* **Provided data**
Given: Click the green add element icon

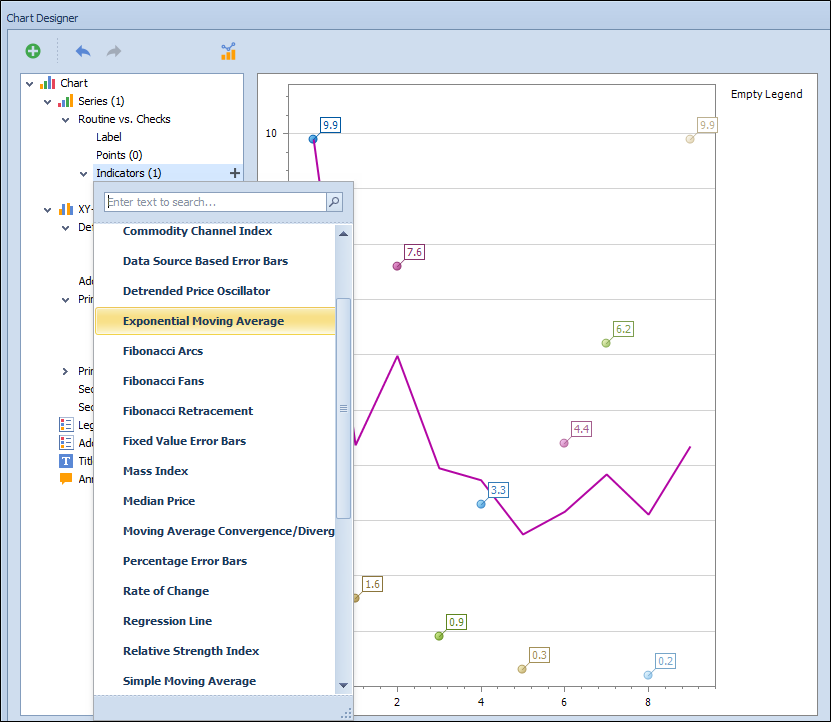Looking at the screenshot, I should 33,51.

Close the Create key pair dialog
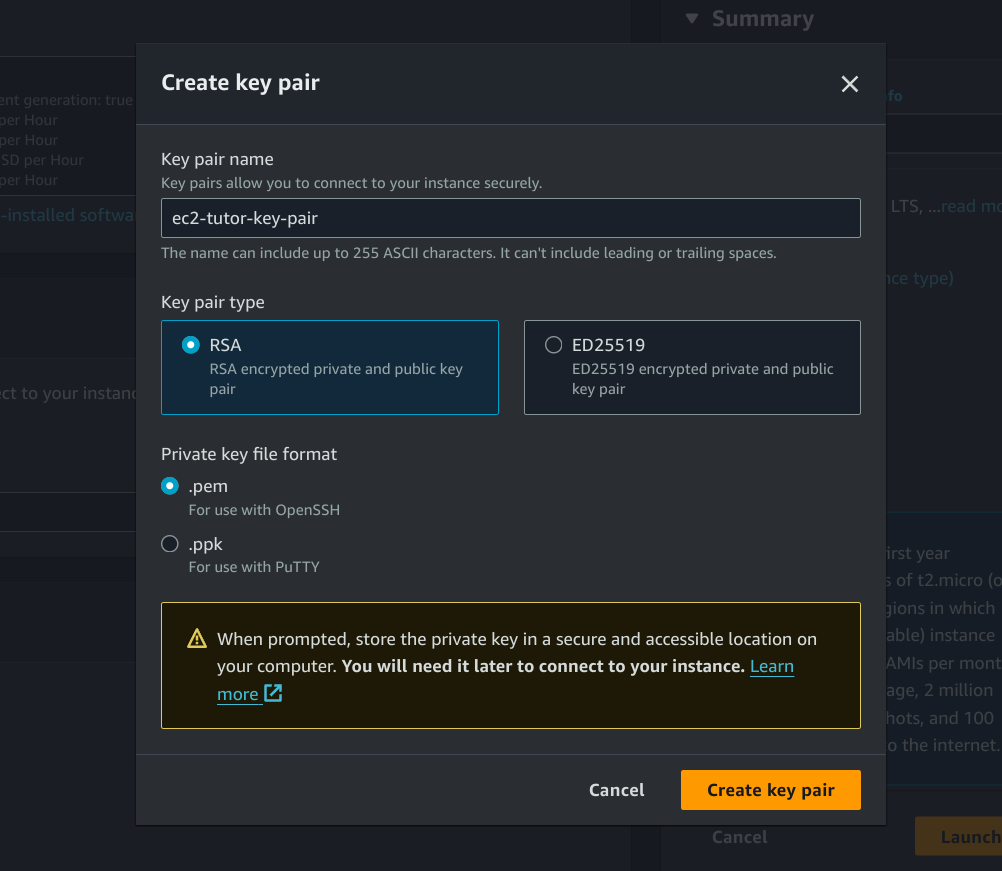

* * *

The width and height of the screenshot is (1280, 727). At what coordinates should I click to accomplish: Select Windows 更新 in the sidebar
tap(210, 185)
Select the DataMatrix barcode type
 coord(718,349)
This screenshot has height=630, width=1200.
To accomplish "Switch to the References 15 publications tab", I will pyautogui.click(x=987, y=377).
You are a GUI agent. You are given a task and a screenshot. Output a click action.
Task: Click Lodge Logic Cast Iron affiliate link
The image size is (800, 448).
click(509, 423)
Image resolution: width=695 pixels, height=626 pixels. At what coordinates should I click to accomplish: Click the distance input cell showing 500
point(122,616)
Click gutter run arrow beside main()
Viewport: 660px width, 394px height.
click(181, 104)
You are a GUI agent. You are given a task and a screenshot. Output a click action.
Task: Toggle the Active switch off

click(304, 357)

* **Problem statement**
In the material above, the stretch from the line with "Given: Click the green add element icon" through the line with "Close the Create key pair dialog" is to be given again exactly, minus the pictures.

* **Solution to this task**
Given: Click the green add element icon

Looking at the screenshot, I should 33,51.

Close the Create key pair dialog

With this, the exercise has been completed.